Dantas afirmou que a quantidade de encontros levanta dúvidas sobre o conteúdo das conversas.

“No mínimo ele precisa explicar toda essa intensa agenda com o banqueiro.”

O levantamento citado no programa aponta que o executivo que mais esteve no Planalto foi Luiz Carlos Trabuco Cappi, presidente do conselho do Bradesco, com cinco visitas. Em seguida aparecem André Esteves, CEO do BTG Pactual, e Daniel Vorcaro, cada um com quatro encontros.

Parte dessas reuniões consta na agenda oficial do presidente. Outras, como a visita de Vorcaro em dezembro de 2024, não aparecem nos registros do sistema e-Agendas nem nos relatórios do Gabinete de Segurança Institucional.

O analista financeiro Hugo Queiroz afirmou que o mercado financeiro é um setor relevante para o desenvolvimento econômico, mas defendeu que o diálogo institucional ocorra nos canais adequados.

Segundo ele, discussões com instituições financeiras deveriam ocorrer principalmente no Ministério da Fazenda ou no Banco Central.

“Ali tem que ser destinado e ali tem que ser debatido essas agendas importantes e relevantes para o desenvolvimento.”

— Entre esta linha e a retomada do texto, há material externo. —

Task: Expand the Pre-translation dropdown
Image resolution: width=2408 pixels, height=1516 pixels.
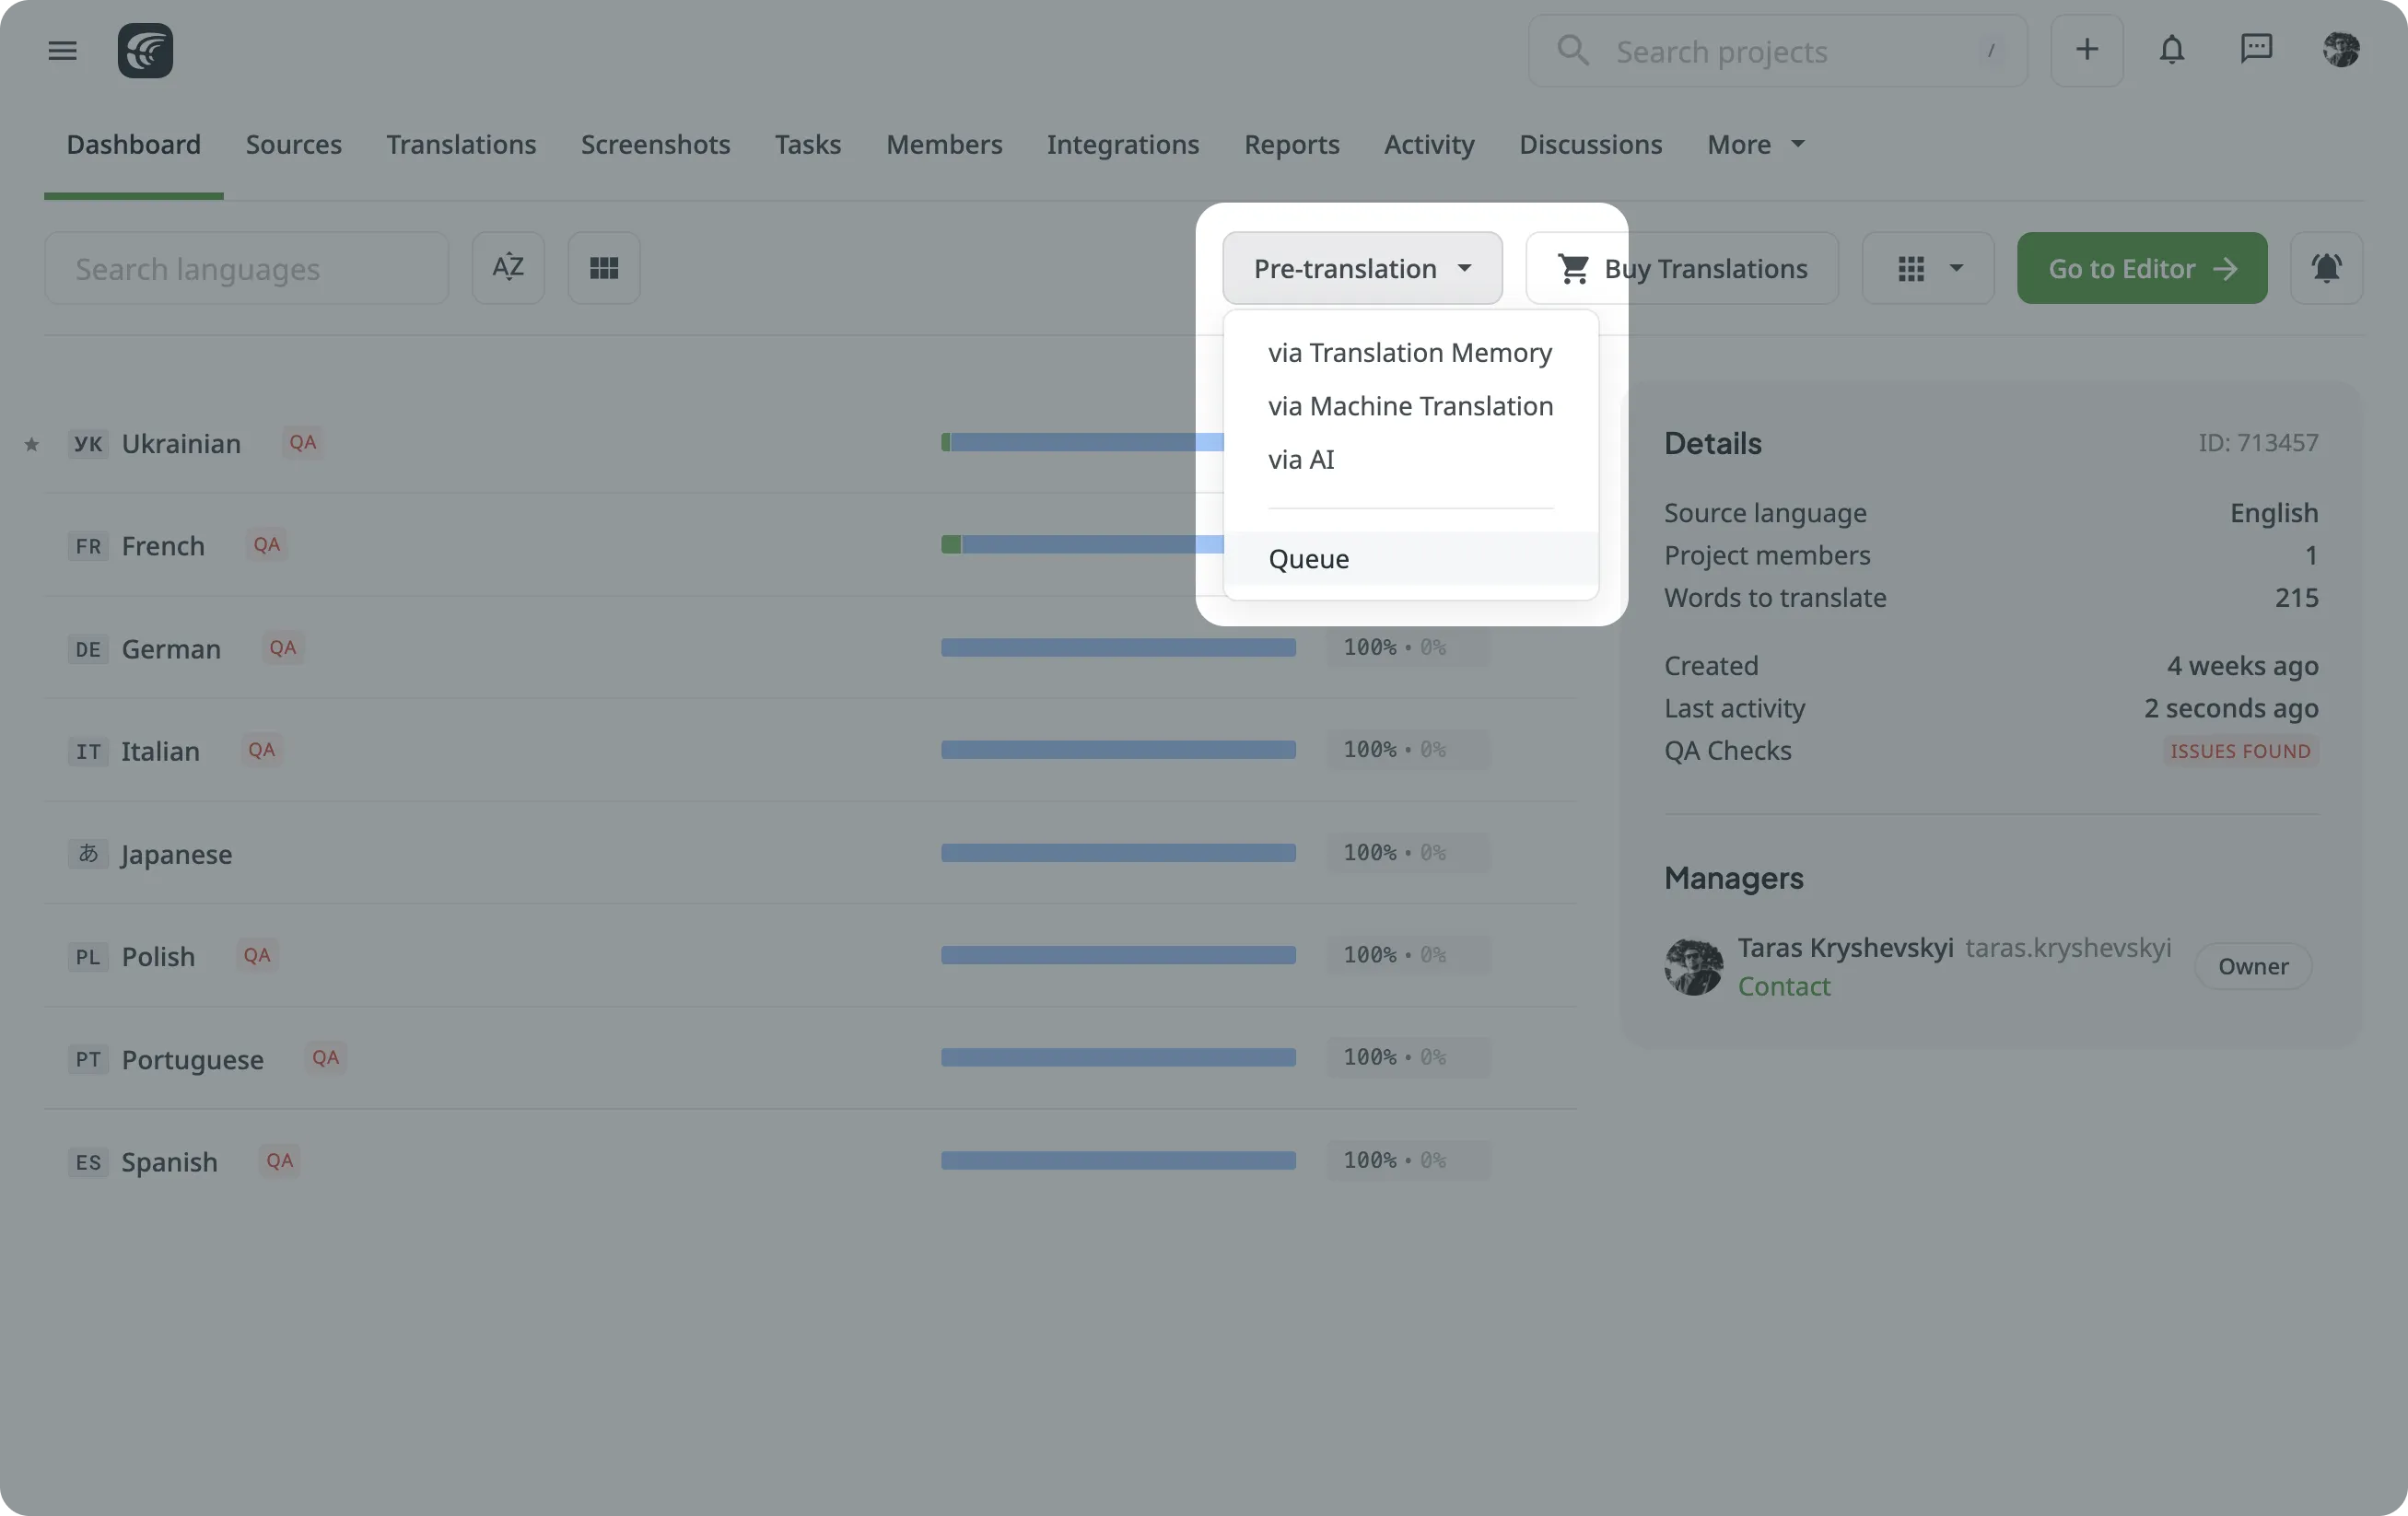Action: coord(1362,268)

Queiroz afirmou que reuniões diretas no gabinete presidencial podem gerar questionamentos sobre transparência.

“Talvez uma maneira é trazer o que foi discutido na pauta e dar publicidade a isso para tirar um pouco dessas questões.”

O analista destacou que a credibilidade é um dos pilares do sistema financeiro.

“Quando você impacta a credibilidade, você tem problemas como insolvência.”

Ao comentar o caso do Banco Master, Queiroz afirmou que a crise afetou a confiança no mercado.

Segundo ele, as informações divulgadas até agora indicam um perfil diferente do esperado para um executivo do setor.

“Tudo que vazou até o presente momento mostra o oposto. Era um gastador nato.”

Durante o programa, a cientista política Júlia Lucy afirmou que bancos tendem a registrar lucros elevados em períodos de juros altos.

“Nos governos petistas é quando os bancos mais lucram no Brasil.”

Ela citou o nível de endividamento das famílias e o atual patamar da taxa básica de juros.

“Mais de 80% das famílias estão endividadas.”

Lucy também criticou a situação institucional envolvendo indicadores econômicos e mencionou questionamentos recentes ao Instituto Brasileiro de Geografia e Estatística.

“Não dá para confiar nos índices oficiais que o IBGE produz.”

A advogada Carol Sponza afirmou que mensagens atribuídas ao banqueiro Daniel Vorcaro levantam dúvidas sobre a relação entre instituições financeiras e o poder político.

Ela citou um diálogo em que o empresário teria procurado o presidente da República.

“Qual é o favor que está sendo pedido?”

Sponza também comentou debates envolvendo o Fundo Garantidor de Créditos, mecanismo financiado pelo próprio sistema bancário.

“O fundo garantidor não é dinheiro público, é dinheiro privado de todos os bancos.”

Segundo ela, mudanças no fundo podem gerar impacto indireto nas condições de crédito.

“Muito provavelmente os juros vão subir.”

Durante o programa, os participantes afirmaram que episódios envolvendo o mercado financeiro ampliam o debate sobre transparência nas relações entre governo e instituições financeiras.